**WHAT NEEDS TO BE DONE**
Report the number of lines in the data where the word "Click" appears, and add no other text.

== DATA UNDER STUDY ==

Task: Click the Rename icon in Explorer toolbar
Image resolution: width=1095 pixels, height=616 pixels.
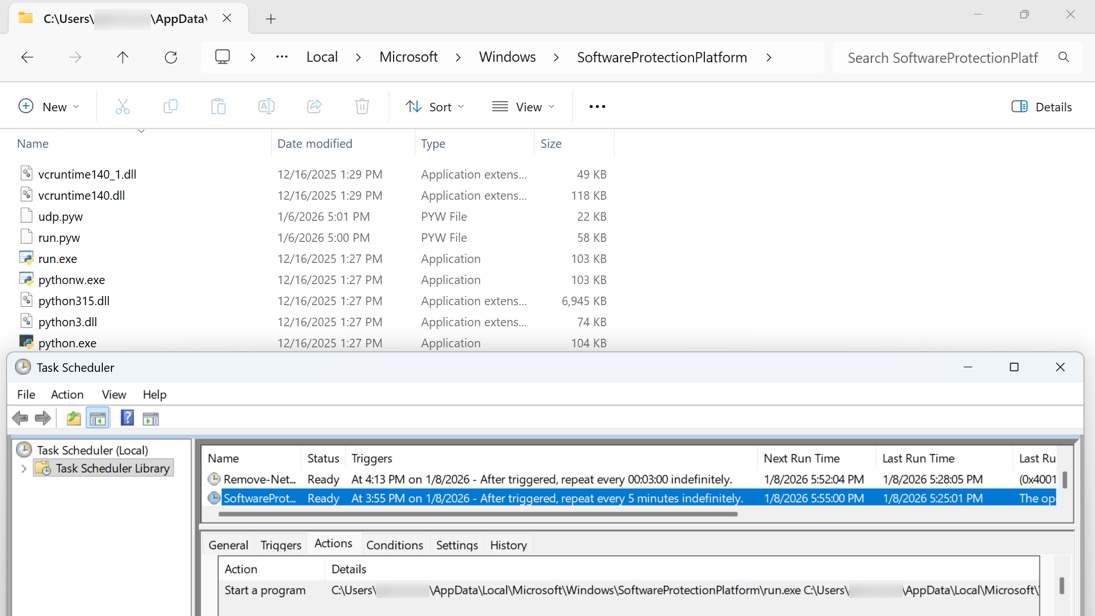Action: coord(266,107)
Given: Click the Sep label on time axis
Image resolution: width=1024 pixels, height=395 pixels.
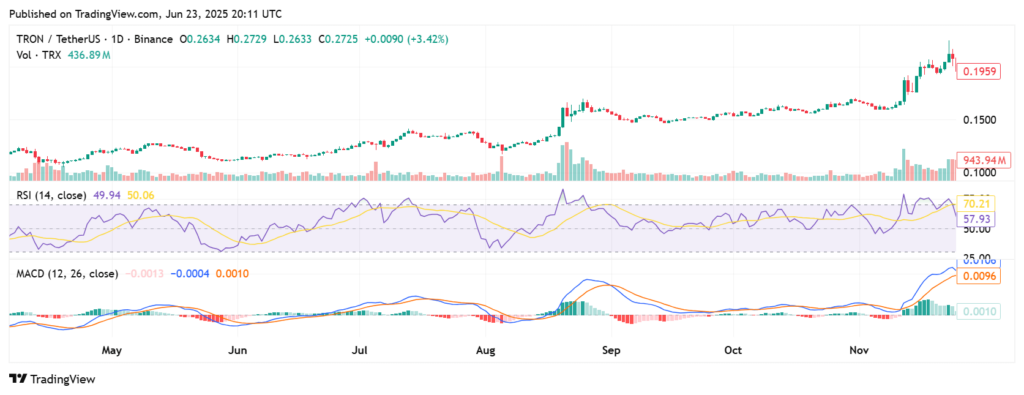Looking at the screenshot, I should (610, 350).
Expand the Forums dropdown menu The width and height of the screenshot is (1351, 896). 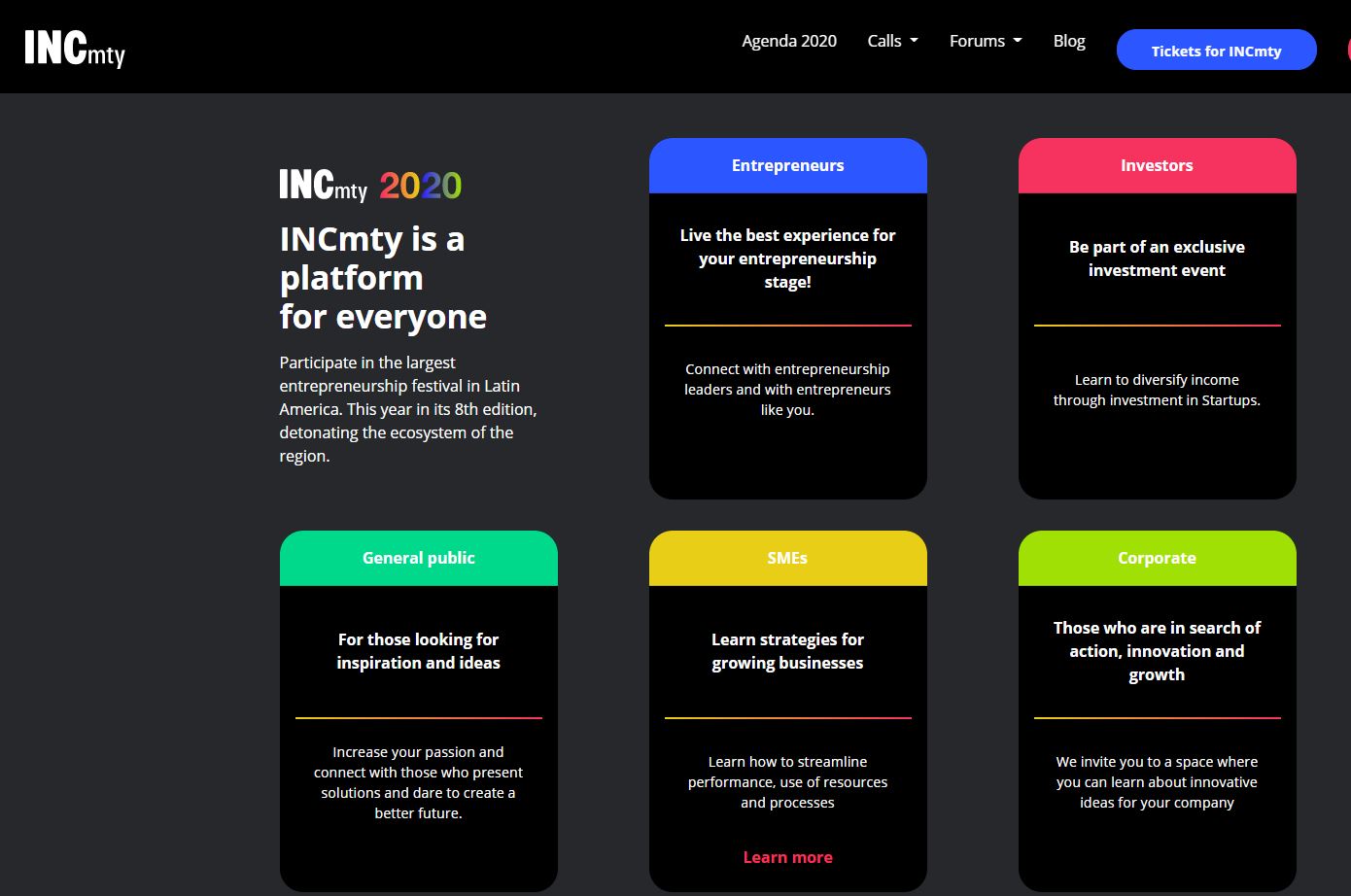point(986,41)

===

**TASK RESPONSE**
2